Load the tips dataset.

Create a column named price_per_person. This should be the total bill divided by the party size.

Before using any of the methods discussed in the lesson, which features do you think would be most important for predicting the tip amount?

Use select k best to select the top 2 features for predicting tip amount. What are they?

Use recursive feature elimination to select the top 2 features for tip amount. What are they?

Why do you think select k best and recursive feature elimination might give different answers for the top features? Does this change as you change the number of features your are selecting?

Write a function named select_kbest that takes in the predictors (X), the target (y), and the number of features to select (k) and returns the names of the top k selected features based on the SelectKBest class. Test your function with the tips dataset. You should see the same results as when you did the process manually.

Write a function named rfe that takes in the predictors, the target, and the number of features to select. It should return the top k features based on the RFE class. Test your function with the tips dataset. You should see the same results as when you did the process manually.
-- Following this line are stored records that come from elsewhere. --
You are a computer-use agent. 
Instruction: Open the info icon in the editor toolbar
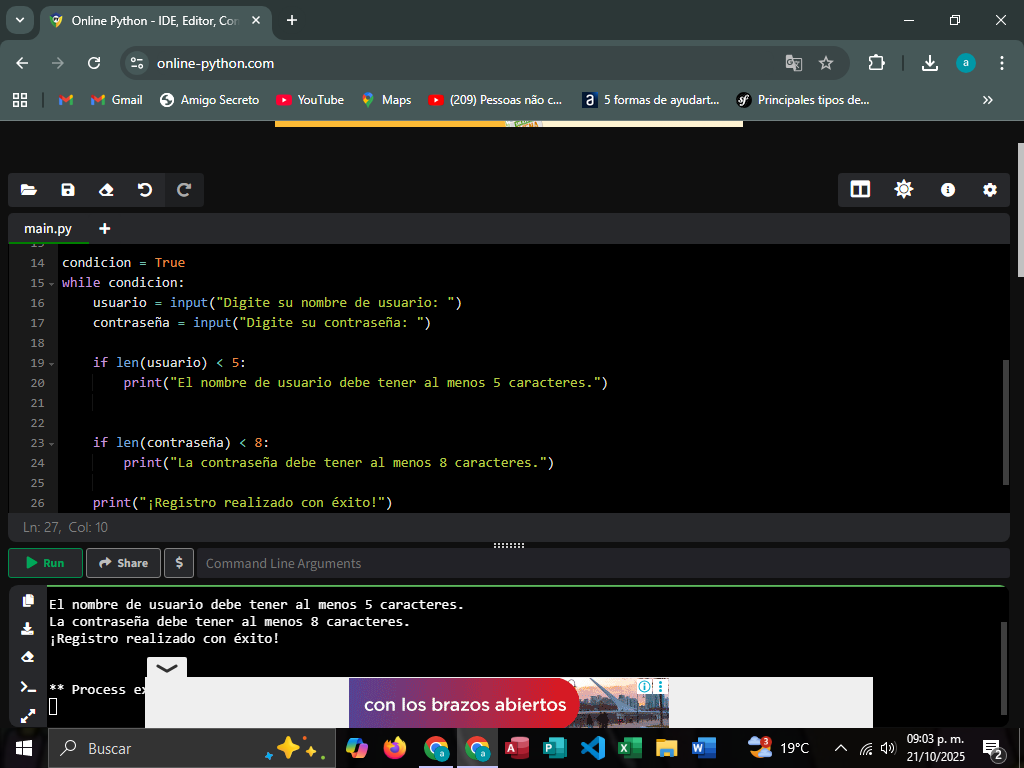pos(947,190)
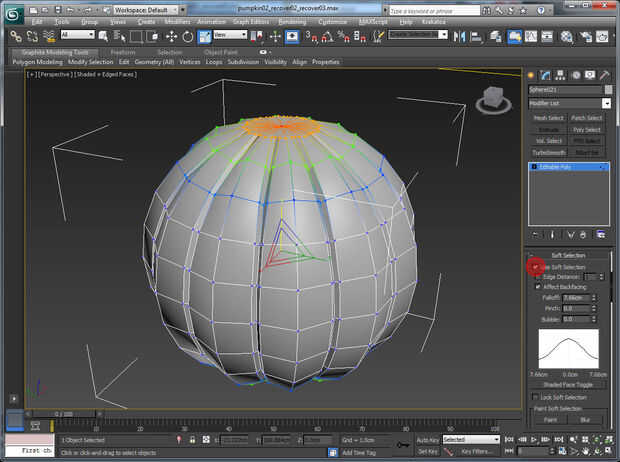Viewport: 620px width, 462px height.
Task: Click the time slider showing 0 / 100
Action: [62, 413]
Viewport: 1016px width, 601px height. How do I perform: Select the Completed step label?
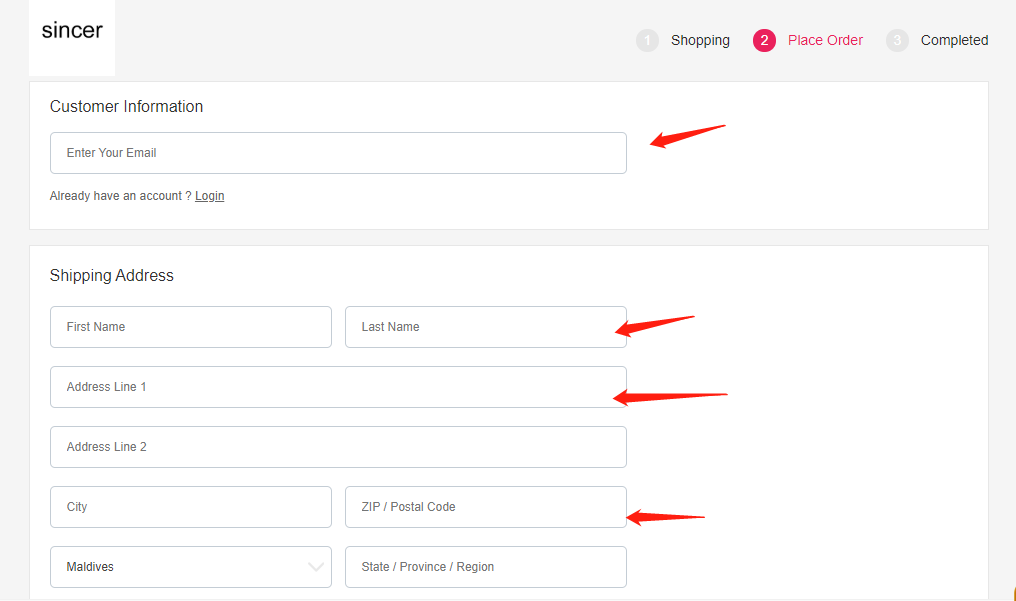(954, 40)
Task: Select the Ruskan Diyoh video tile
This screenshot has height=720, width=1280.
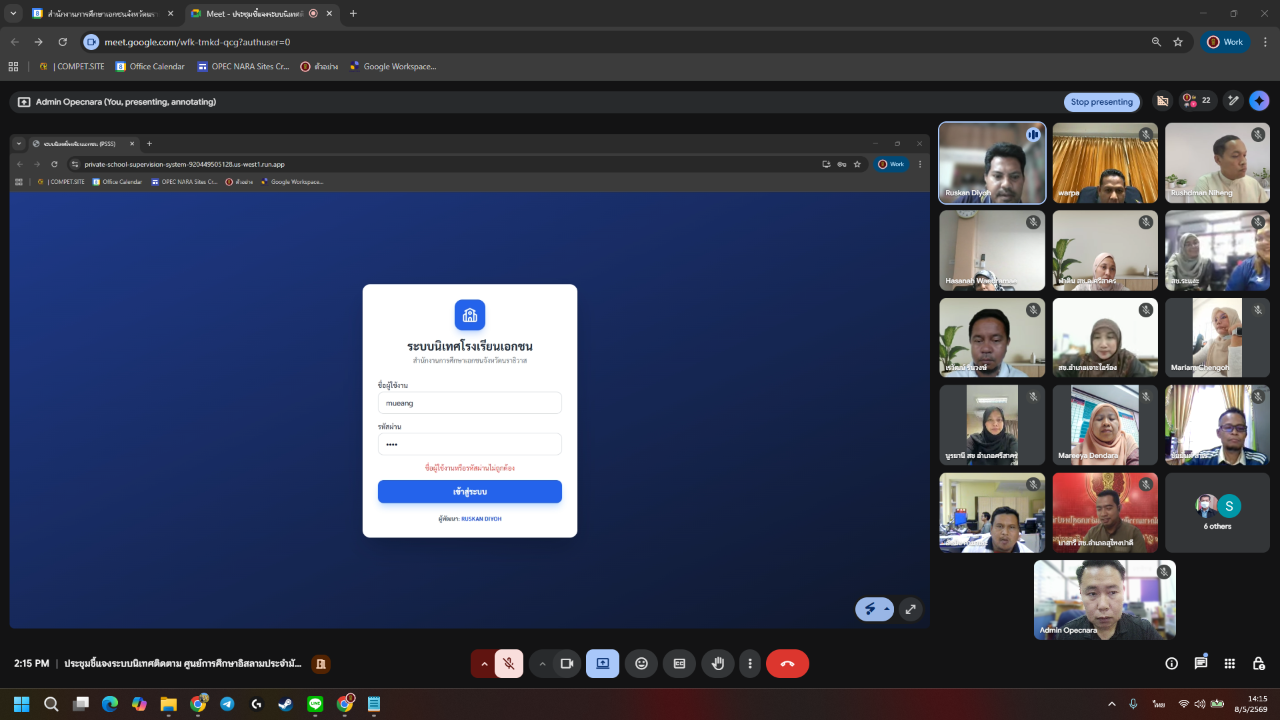Action: click(992, 163)
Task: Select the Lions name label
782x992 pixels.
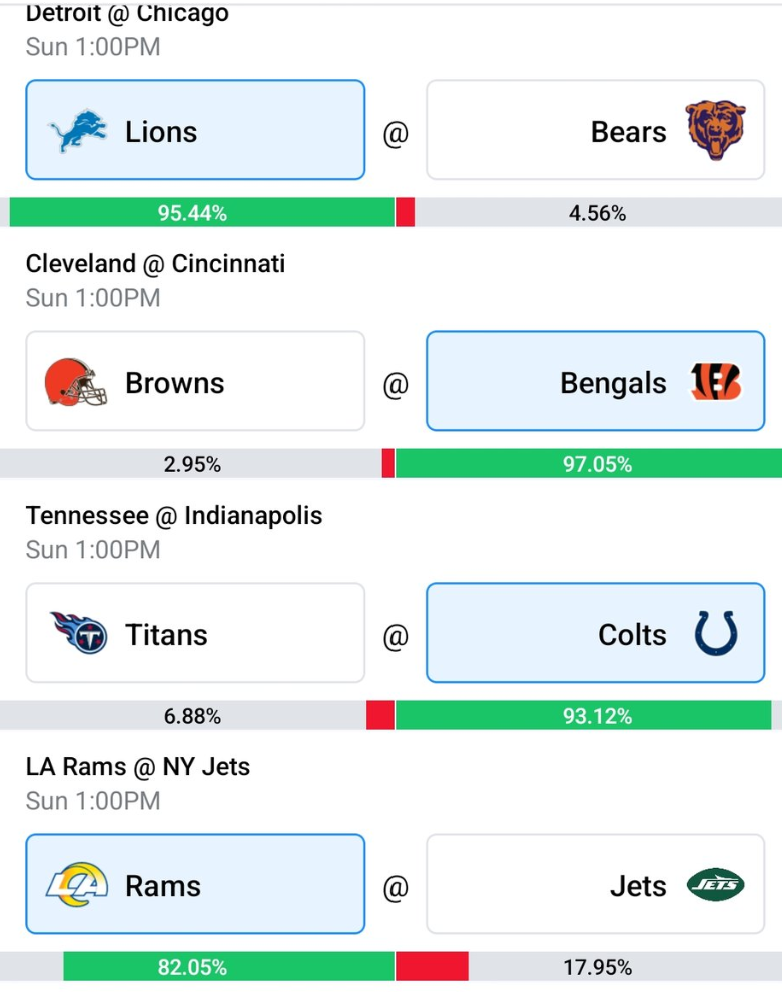Action: click(161, 132)
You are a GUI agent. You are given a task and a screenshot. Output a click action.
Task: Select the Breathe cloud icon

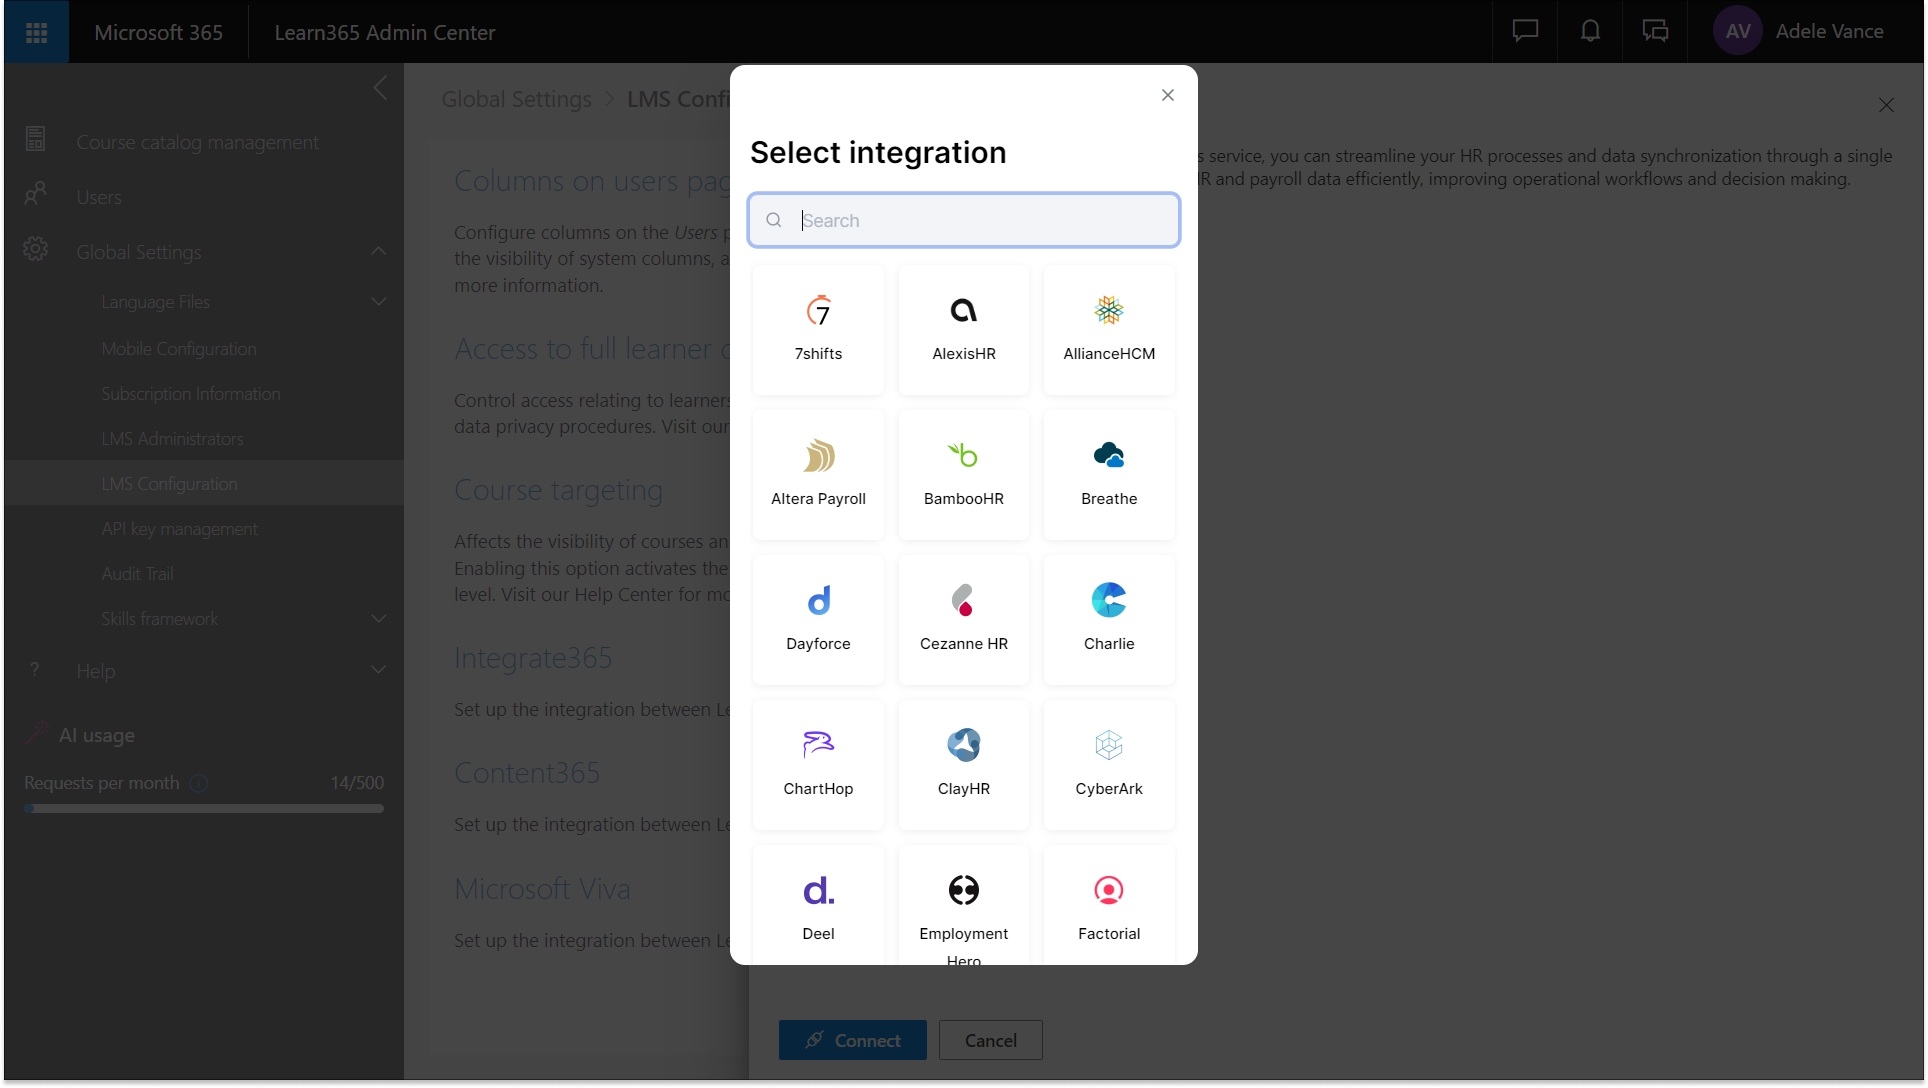pyautogui.click(x=1108, y=456)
Load the swiss dataset and use all the other features to predict Fertility. Find the top 3 features using both select k best and recursive feature elimination (use the functions you just built to help you out).

In [1]:
import pandas as pd
import numpy as np
import matplotlib.pyplot as plt
import seaborn as sns
from pydataset import data
import wrangle
import prepare
import math

from sklearn.feature_selection import SelectKBest, f_regression
from sklearn.linear_model import LinearRegression
from sklearn.feature_selection import RFE
from sklearn.preprocessing import MinMaxScaler

In [2]:
df = data ('tips')

In [3]:
df.head()

Unnamed: 0,total_bill,tip,sex,smoker,day,time,size
1,16.99,1.01,Female,No,Sun,Dinner,2
2,10.34,1.66,Male,No,Sun,Dinner,3
3,21.01,3.5,Male,No,Sun,Dinner,3
4,23.68,3.31,Male,No,Sun,Dinner,2
5,24.59,3.61,Female,No,Sun,Dinner,4


In [4]:
df['tip_percentage'] = round((df['tip'] / df['total_bill'])*100 , 2)

In [5]:
df ['price_per_person']=  df['total_bill'] / df['size']

In [6]:
df.head()

Unnamed: 0,total_bill,tip,sex,smoker,day,time,size,tip_percentage,price_per_person
1,16.99,1.01,Female,No,Sun,Dinner,2,5.94,8.495
2,10.34,1.66,Male,No,Sun,Dinner,3,16.05,3.446667
3,21.01,3.5,Male,No,Sun,Dinner,3,16.66,7.003333
4,23.68,3.31,Male,No,Sun,Dinner,2,13.98,11.84
5,24.59,3.61,Female,No,Sun,Dinner,4,14.68,6.1475


In [7]:
#total_bill and size would be most important features for predicting the tip amount
#split data in train, validate and split
train, validate, test = wrangle.split_data(df)

train -> (136, 9)
validate -> (59, 9)
test -> (49, 9)


In [8]:
#split the target and the features
X_train = train.drop(columns = ['tip'])
y_train = train['tip']

In [9]:
X_validate = validate.drop(columns = ['tip'])
X_test = test.drop(columns = ['tip'])

In [10]:
#get all numerics columns
cols = X_train.select_dtypes(exclude='object').columns.to_list()

In [11]:
#scaled the columns
X_train_scaled , X_validate_scaled , X_test_scaled = prepare.scaled_mimmax(cols, X_train , X_validate, X_test)

In [12]:
X_train_scaled.head()

Unnamed: 0,total_bill,size,tip_percentage,price_per_person
19,0.307114,0.4,0.252853,0.150344
173,0.092355,0.2,1.0,0.032258
119,0.206805,0.2,0.16185,0.182796
29,0.411622,0.2,0.240996,0.452194
238,0.657534,0.2,0.0,0.775647


In [13]:
f_selector = SelectKBest(score_func=f_regression, k=2)
f_selector.fit(X_train_scaled, y_train)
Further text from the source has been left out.